* _What is required_
Report only the number of lines in the entries below that hold the word "will".

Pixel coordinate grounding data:
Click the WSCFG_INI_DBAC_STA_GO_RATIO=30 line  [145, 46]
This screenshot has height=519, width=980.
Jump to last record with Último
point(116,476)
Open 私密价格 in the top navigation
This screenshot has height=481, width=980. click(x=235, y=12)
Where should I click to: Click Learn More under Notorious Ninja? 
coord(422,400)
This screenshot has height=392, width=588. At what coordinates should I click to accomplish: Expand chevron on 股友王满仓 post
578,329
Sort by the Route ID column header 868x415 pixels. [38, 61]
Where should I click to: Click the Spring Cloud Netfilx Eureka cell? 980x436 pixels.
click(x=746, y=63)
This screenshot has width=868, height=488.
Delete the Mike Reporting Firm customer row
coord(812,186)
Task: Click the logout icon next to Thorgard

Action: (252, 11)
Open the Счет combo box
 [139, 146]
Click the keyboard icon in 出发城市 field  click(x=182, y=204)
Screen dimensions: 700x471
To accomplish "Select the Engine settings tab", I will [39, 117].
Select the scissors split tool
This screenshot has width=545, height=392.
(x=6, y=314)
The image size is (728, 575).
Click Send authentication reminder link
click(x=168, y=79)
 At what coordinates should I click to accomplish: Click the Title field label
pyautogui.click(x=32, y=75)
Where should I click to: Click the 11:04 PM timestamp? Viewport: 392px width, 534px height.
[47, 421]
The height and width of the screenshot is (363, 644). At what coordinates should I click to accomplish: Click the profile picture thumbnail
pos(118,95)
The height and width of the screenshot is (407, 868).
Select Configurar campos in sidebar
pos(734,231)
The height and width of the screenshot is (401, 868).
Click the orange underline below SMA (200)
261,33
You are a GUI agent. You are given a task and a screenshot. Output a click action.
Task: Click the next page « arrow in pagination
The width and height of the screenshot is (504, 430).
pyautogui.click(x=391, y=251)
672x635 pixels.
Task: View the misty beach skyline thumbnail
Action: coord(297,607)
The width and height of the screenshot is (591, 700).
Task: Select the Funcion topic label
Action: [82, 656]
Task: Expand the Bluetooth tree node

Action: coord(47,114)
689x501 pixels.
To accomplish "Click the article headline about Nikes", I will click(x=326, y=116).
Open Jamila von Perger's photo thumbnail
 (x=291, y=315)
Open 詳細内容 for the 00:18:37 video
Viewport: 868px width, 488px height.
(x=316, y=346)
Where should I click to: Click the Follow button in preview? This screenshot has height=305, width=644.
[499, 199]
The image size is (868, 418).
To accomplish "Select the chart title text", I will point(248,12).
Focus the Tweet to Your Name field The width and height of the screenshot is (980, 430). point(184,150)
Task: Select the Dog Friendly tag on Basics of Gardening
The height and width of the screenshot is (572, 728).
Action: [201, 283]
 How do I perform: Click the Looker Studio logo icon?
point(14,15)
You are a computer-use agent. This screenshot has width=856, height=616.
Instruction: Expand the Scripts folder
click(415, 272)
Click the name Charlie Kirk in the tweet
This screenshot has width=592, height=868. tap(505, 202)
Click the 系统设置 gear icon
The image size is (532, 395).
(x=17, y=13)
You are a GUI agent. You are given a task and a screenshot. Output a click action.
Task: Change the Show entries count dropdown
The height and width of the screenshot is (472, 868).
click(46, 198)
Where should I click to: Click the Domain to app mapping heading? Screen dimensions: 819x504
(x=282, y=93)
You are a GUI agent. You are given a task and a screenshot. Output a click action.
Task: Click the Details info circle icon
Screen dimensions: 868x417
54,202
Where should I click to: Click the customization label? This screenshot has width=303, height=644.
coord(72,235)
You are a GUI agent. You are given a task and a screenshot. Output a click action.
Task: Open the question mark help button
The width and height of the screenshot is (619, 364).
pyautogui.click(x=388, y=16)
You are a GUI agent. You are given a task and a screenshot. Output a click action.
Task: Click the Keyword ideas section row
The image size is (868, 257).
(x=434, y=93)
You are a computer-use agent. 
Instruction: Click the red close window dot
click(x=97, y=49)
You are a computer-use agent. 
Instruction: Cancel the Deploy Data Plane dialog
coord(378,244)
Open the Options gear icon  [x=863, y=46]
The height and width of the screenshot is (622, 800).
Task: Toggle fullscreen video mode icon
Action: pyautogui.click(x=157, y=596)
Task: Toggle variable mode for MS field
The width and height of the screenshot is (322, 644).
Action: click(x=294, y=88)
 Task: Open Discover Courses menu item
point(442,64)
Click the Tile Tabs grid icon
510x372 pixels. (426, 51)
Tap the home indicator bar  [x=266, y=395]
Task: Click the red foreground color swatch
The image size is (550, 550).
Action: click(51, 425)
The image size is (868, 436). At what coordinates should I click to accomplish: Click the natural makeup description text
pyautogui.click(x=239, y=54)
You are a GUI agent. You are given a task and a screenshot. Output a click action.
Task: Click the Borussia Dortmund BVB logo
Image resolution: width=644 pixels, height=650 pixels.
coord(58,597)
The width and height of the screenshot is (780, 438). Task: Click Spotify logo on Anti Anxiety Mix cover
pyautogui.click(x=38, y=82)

* _Expected answer_
3